MPM also argues that the legislative history regarding KRS 427.170 supports the proposition that it applies strictly to bankruptcy debtors. In 1978, the United States Congress enacted the Bankruptcy Reform Act of 1978 which provided the federal exemptions set forth in 11 USC § 522(d). However, the Congress granted the individual states the right to “opt out” of the federal exemptions and adopt their own. As MPM points out, in 1980, the Commonwealth originally enacted KRS 427.170 to opt out of the federal exemptions. In addition, the General Assembly enacted KRS 427.150 to provide exemptions for bankruptcy debtors, as well as all other debtors, in the Commonwealth. MPM points out that in 2005, Congress amended 11 USC § 522 and “toughened up the federal exemptions.” According to MPM, in response to Congress’s action, the General Assembly amended KRS 427.170 to give bankruptcy debtors in the Commonwealth access to the exemptions found in 11 USC § 522(d). MPM insists that the General Assembly meant for these exemption to apply only to bankruptcy debtors because, when the General Assembly first enacted the prior KRS 427.170 in 1980, the statute applied only to bankruptcy debtors.
KRS 427.170’s legislative history does not place any constraints on the General Assembly’s power to amend the statute in any way that it sees fit. As we previously held, the language of KRS 427.170, as amended, is not ambiguous, and it applies to all debtors in the Commonwealth, the statute’s legislative history notwithstanding.
We note that, in Morton’s brief, he argues that the trial court erred when it held that KRS 427.150(2)(d) did not apply to his disability benefits. KRS 427.150(2)(d) contains an exemption for debtors who receive compensation for the loss of future earnings. Morton argues that his disability benefits constitute compensation for the loss of future earnings. While Morton’s argument is interesting, he failed to file a cross-appeal regarding this issue; therefore, we cannot address its merits since it is not before us.
The opinion and order of the Fayette Circuit Court is affirmed.
COMBS, CHIEF JUDGE, CONCURS.
WINE, JUDGE, DISSENTS AND FILES SEPARATE OPINION.
WINE, JUDGE, DISSENTING: Respectfully, I dissent.

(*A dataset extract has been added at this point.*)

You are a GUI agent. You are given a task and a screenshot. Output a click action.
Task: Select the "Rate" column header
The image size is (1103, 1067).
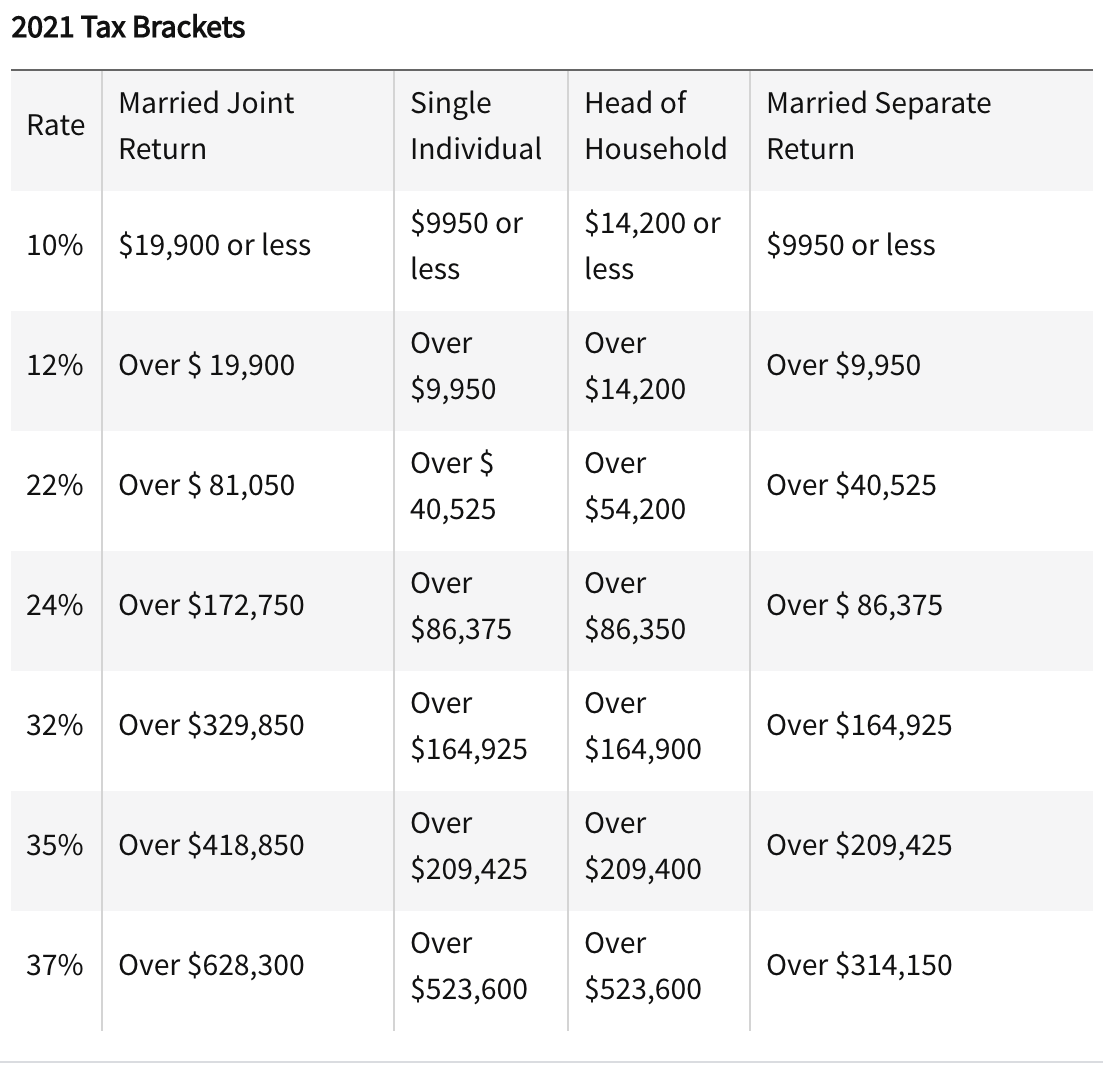[56, 126]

Contrary to the trial judge’s contention that the Kentucky legislature never intended for KRS 427.170 to be limited to bankruptcy proceedings, the very title of the statute, “Federal bankruptcy code exemptions applicable in Kentucky,” and its reference to 11 U.S.C. § 522(d) can lead to no other conclusion. Further, KRS 427.150(2)(f) provides for an exemption of certain retirement accounts under both Kentucky law as well as the Federal Bankruptcy Code, thus, distinguishing exemptions under KRS 427.150 from KRS 427.170.
Because he has not sought protection under the Bankruptcy Code, the appellee is limited to those exemptions under KRS 427.150, which do not exempt disability payments.